### ACTIVITY:
Print the entries below again exactly as they stand, but skip any picture.

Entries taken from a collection

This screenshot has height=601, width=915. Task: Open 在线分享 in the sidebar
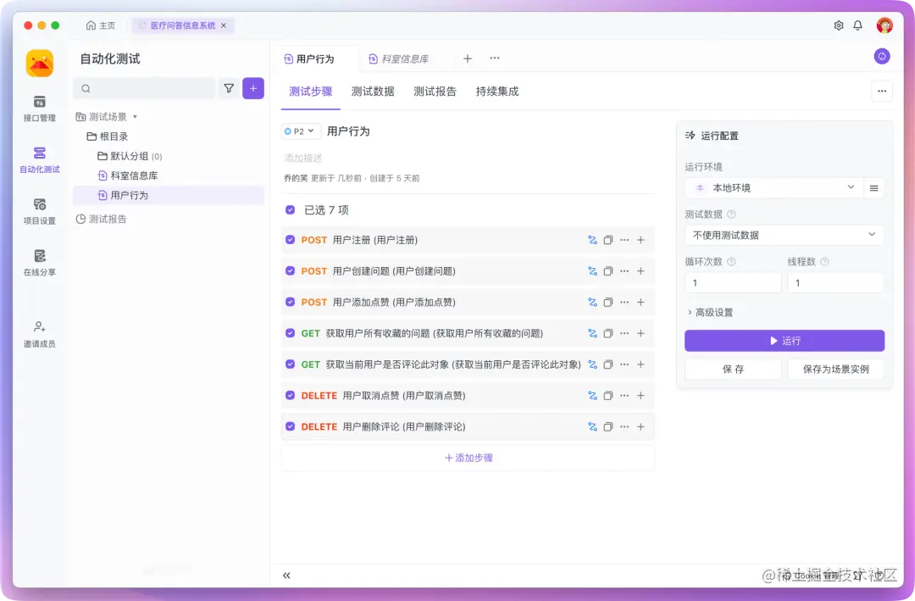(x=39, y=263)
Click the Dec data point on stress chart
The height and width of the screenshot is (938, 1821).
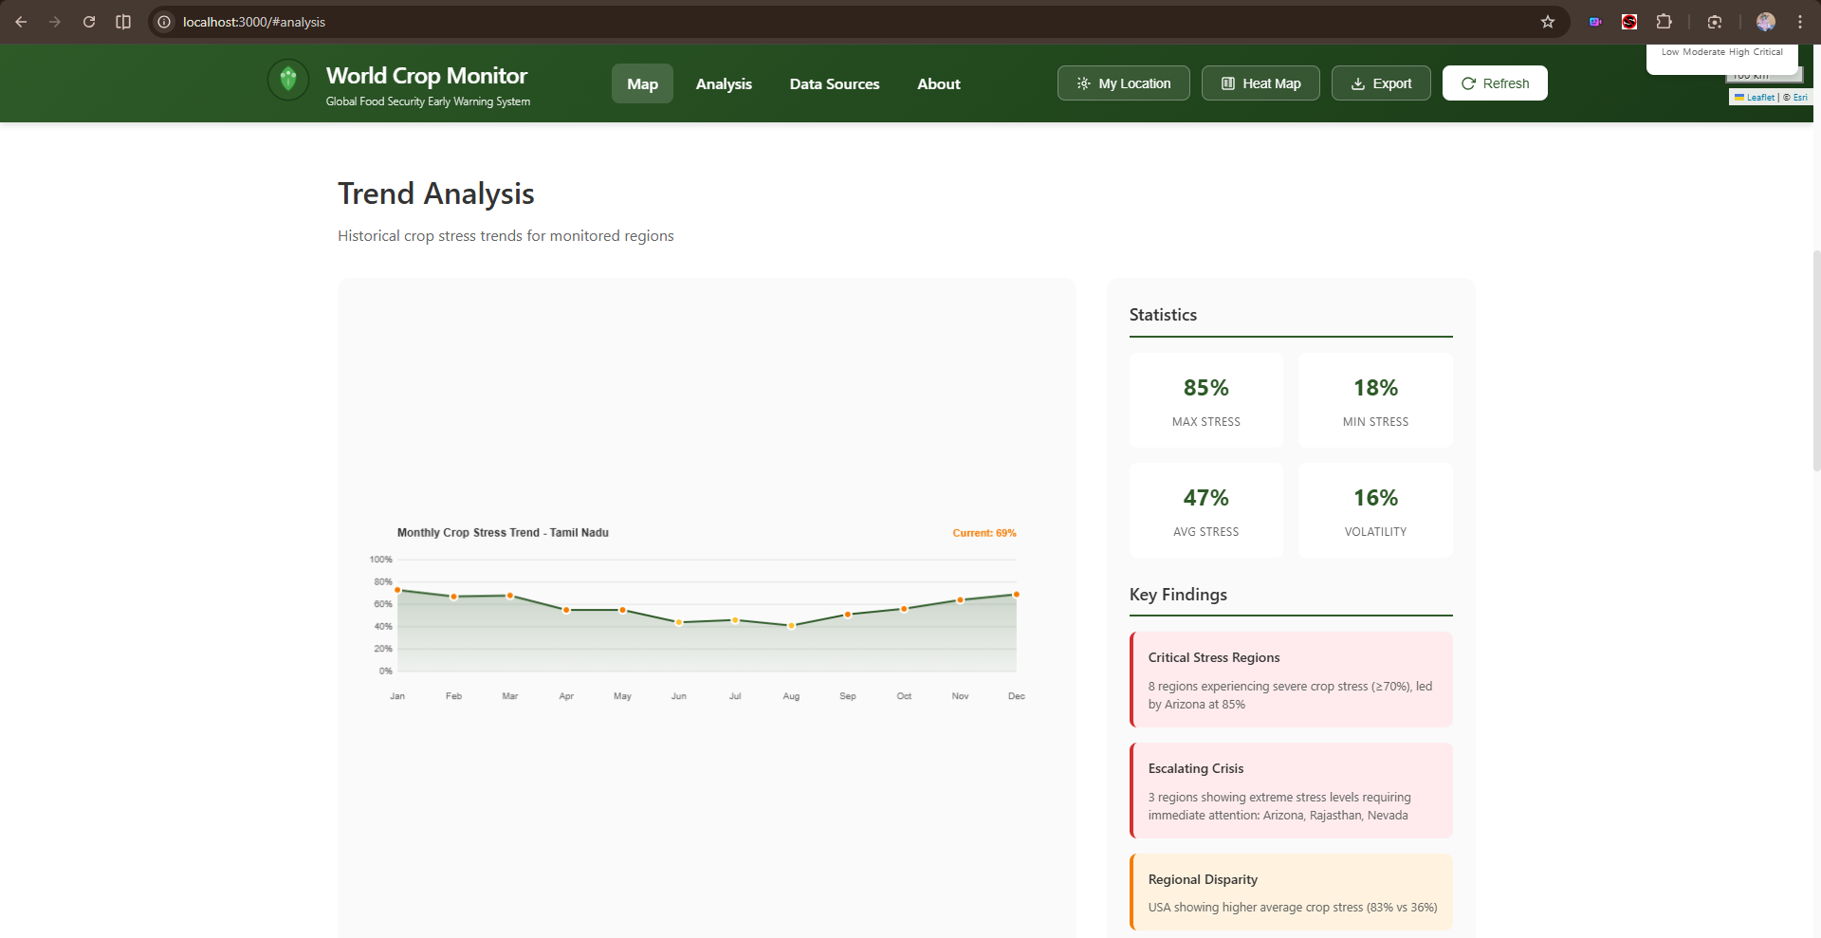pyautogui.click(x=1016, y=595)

### EXERCISE SOLUTION:
This screenshot has height=601, width=915. Task: Open 在线分享 in the sidebar
(x=39, y=263)
Click the Dec data point on stress chart
The height and width of the screenshot is (938, 1821).
pyautogui.click(x=1016, y=595)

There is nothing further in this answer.